As program is stored on flash/disk. For it execution, program is loaded into virtual memory and is mapped to RAM by virtual manager. During its execution process is in RAM. Then where does virtual memory exist (where it has all .text, .data, .stack, .heap)?
The virtual memory is a view of the RAM plus maybe some swap space provided by a virtual memory manager. Modern OSs have virtual memory managers and provide virtual memory to processes so that the executing program can behave as if it had a contiguous address space whose size is not limited by the actual RAM. The pages or blocks making up the virtual memory can be mapped anywhere in the RAM, so that contiguos virtual pages need to be stored in contiguos RAM areas. Or they can be swapped out to page space or swap space, waiting there until needed, whereupon they're read by the OS and mapped to some RAM page.
When you say
During its execution process is in RAM.
This is not entirely correct. Some or all memory pages that belong to the process may be swapped out, as explained.
One more word concerning the answers and comments that say that "virtual" means it doesn't exist. This makes no sense. On the contrary, according to Webster:
being such in essence or effect ...
Hence virtual memory is something (therefore, it exists!) that behaves as if it were memory.
Virtual memory is just like an illusion of RAM. It uses paging to acquire additional RAM that could be used by the processes in operating system.
Virtual memory means memory you can access with "normal" momory access methods, although it isn't clear where the data is actually stored.
It may be
actually in RAM
in a swap area
in another file (memory mapped file)
and access to it will be handled appropriately.
It is a layer of, well, virtualization so that you as a programmer don't have to worry about where the data is actually put.
The original purpose was mainly to be able to provide more memory to processes than we actually have and to extend it with means of swap space, but there are even more:
The OS is free to use the RAM for whatever it seems necessary, e. g. caching. Under some circumstances, it may be more effective to use RAM for cache than for holding parts of a program which hasn't been used for a long time.
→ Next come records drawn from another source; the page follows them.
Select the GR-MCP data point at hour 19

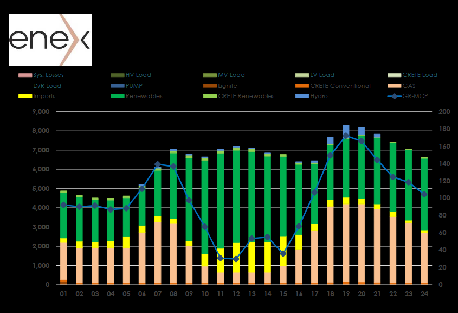346,136
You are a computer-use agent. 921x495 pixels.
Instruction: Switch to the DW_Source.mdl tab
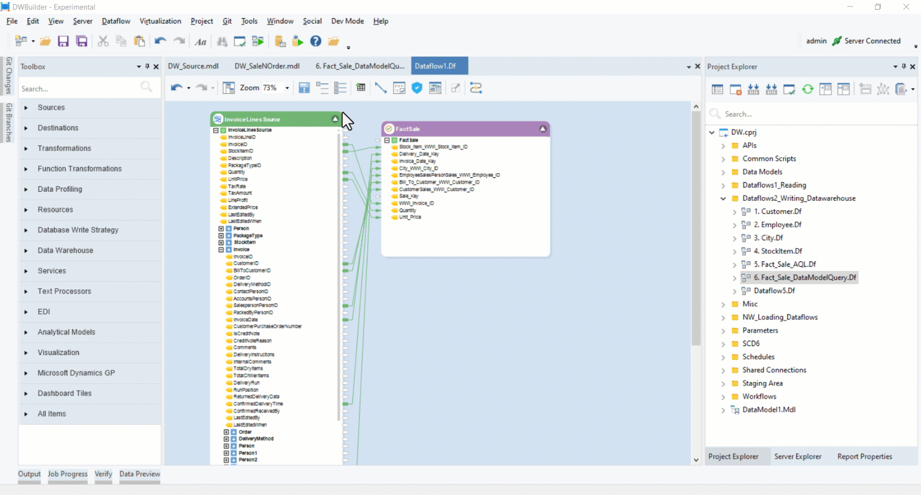click(x=193, y=66)
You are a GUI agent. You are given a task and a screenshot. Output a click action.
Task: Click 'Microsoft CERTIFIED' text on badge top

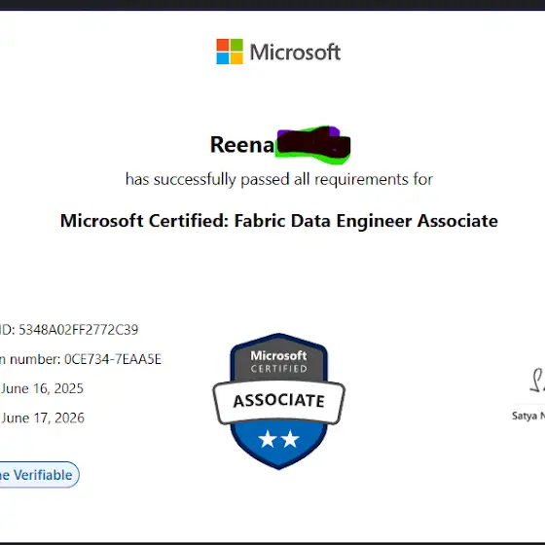pyautogui.click(x=278, y=362)
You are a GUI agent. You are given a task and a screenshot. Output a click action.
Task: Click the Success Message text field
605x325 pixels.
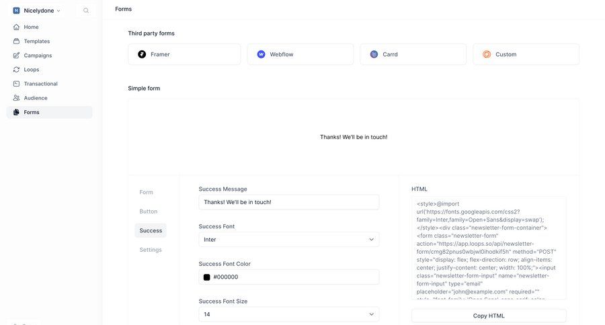click(288, 202)
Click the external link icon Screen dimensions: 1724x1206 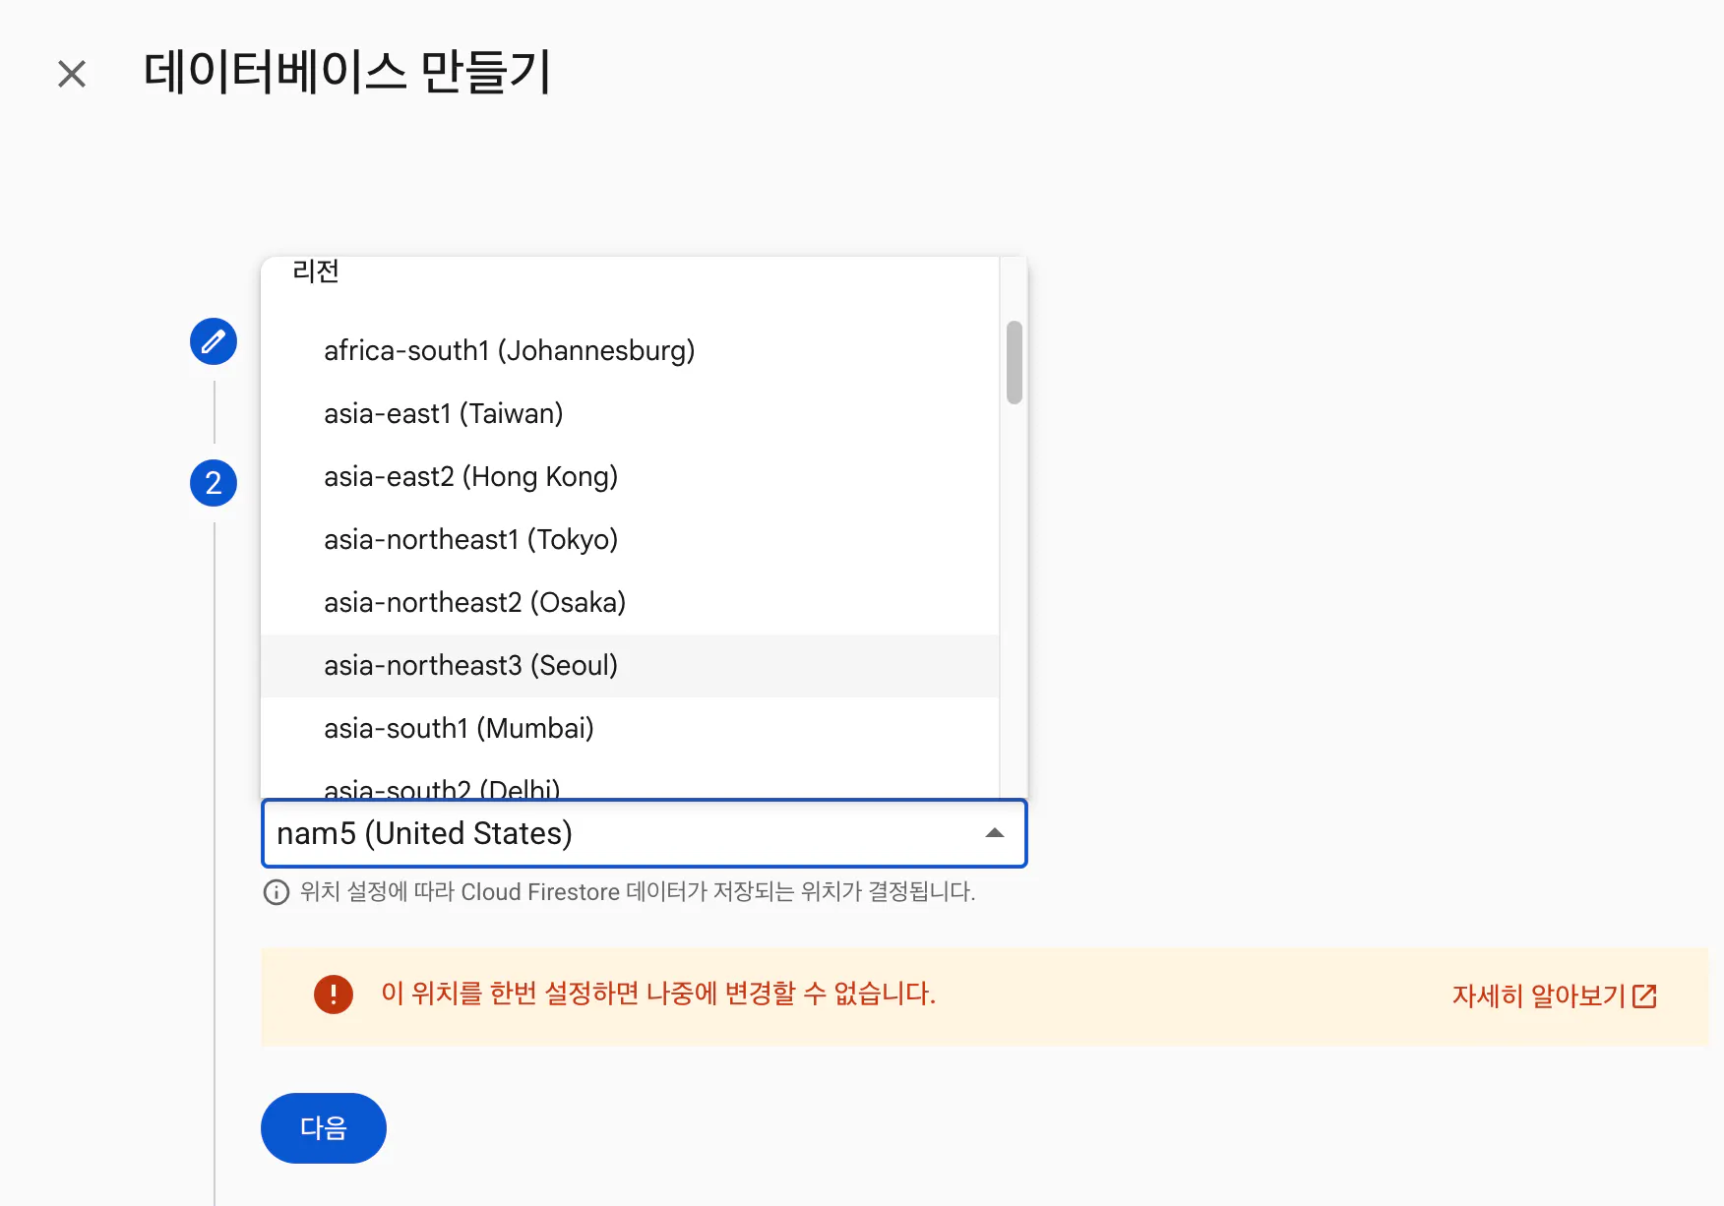[1644, 996]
Provide additional memory to a program when it requests it: if you call malloc(), the program's library may request the OS to provide a part of memory which can be attached seamlessly into the address space.
Avoid stack overflow: if the stack grows larger and larger, the respective memory section may be extended as well transparently so that the program won't have to worry about it.
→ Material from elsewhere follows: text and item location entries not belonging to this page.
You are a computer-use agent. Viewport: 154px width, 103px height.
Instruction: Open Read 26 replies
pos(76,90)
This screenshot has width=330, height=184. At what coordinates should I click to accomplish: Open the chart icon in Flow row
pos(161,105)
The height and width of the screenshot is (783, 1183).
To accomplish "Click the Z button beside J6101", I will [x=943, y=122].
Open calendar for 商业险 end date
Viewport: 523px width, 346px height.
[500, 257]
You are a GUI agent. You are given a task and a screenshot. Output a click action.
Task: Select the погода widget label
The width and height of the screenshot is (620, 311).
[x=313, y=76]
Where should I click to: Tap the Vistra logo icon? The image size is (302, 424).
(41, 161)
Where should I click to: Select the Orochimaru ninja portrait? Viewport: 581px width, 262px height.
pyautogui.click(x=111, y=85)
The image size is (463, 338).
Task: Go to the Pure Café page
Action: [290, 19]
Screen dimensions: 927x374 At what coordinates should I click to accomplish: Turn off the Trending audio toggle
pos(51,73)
A system can even do "overcommitment" of memory: if a process requests a large amount of memory, the OS may say "yes, ok", i. e. provide the memory to the program. That means in the first place "allow the program to access a certain address space area", but this address space is not immediately backed by memory. Only as soon as the program accesses this memory the mapping will be done, and if this cannot be fulfilled, the program is crashed by the Out of emory killer (at least, under Linux).
All this works by page-wise (1 page = 4 kiB) assignment of physical memory to a program, viewed via the program's address space, and this in the amount and frequency as it is needed.